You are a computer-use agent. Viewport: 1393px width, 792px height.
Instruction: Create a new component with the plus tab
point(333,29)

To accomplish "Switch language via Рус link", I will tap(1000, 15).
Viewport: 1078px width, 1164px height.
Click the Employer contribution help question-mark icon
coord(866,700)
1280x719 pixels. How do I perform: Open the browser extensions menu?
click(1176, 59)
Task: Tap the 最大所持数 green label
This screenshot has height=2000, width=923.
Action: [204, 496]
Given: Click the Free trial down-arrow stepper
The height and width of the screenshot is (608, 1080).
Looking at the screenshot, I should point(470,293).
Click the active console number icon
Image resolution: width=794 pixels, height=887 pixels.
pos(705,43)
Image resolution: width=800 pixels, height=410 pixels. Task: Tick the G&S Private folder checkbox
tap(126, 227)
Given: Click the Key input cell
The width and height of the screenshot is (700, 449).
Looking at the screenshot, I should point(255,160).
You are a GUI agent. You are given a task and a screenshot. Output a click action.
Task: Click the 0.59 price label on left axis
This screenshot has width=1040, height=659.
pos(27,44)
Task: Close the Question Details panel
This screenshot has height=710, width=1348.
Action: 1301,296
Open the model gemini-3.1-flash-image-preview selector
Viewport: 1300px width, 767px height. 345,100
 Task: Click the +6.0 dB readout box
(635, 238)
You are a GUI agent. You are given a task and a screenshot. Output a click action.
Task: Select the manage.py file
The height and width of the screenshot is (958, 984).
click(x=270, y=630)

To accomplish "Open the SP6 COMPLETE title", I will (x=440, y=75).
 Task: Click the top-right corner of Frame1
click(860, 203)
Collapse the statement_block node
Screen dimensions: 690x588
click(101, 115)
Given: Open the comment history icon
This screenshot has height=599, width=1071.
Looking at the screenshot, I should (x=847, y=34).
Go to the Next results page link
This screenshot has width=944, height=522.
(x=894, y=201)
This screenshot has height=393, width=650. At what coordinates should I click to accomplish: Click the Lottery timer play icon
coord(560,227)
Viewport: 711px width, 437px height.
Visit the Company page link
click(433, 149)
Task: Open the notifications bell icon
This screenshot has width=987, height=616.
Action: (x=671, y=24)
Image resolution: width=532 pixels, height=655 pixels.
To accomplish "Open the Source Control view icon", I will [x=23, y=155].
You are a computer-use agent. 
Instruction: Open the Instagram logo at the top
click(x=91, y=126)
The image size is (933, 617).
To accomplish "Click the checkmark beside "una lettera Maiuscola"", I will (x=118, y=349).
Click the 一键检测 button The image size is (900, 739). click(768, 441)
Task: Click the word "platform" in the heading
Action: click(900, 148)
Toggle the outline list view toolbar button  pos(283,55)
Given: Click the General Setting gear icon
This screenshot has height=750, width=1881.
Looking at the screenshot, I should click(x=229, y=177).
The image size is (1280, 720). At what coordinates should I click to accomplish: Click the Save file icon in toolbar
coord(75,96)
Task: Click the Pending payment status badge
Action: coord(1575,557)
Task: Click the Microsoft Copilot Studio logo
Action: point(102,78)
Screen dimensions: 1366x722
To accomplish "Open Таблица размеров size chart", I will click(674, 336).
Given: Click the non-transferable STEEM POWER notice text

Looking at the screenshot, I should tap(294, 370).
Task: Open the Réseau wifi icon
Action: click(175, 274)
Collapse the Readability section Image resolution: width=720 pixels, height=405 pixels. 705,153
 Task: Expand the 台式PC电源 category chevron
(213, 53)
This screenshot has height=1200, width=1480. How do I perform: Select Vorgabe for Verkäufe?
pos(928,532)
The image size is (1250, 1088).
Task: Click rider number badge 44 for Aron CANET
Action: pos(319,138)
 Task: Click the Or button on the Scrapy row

***

→ **DIRECTIONS FOR THIS TASK**
Each line from the start of the listing above through the line containing "Given: Click the Free" must be reproduced exactly. Leave out the rest.

→ **RESPONSE**
You are a computer-use agent. Viewport: 1393px width, 792px height.
Instruction: Create a new component with the plus tab
point(333,29)

To accomplish "Switch language via Рус link", I will tap(1000, 15).
Viewport: 1078px width, 1164px height.
Click the Employer contribution help question-mark icon
coord(866,700)
1280x719 pixels. How do I perform: Open the browser extensions menu?
click(1176, 59)
Task: Tap the 最大所持数 green label
This screenshot has height=2000, width=923.
Action: [204, 496]
Given: Click the Free trial down-arrow stepper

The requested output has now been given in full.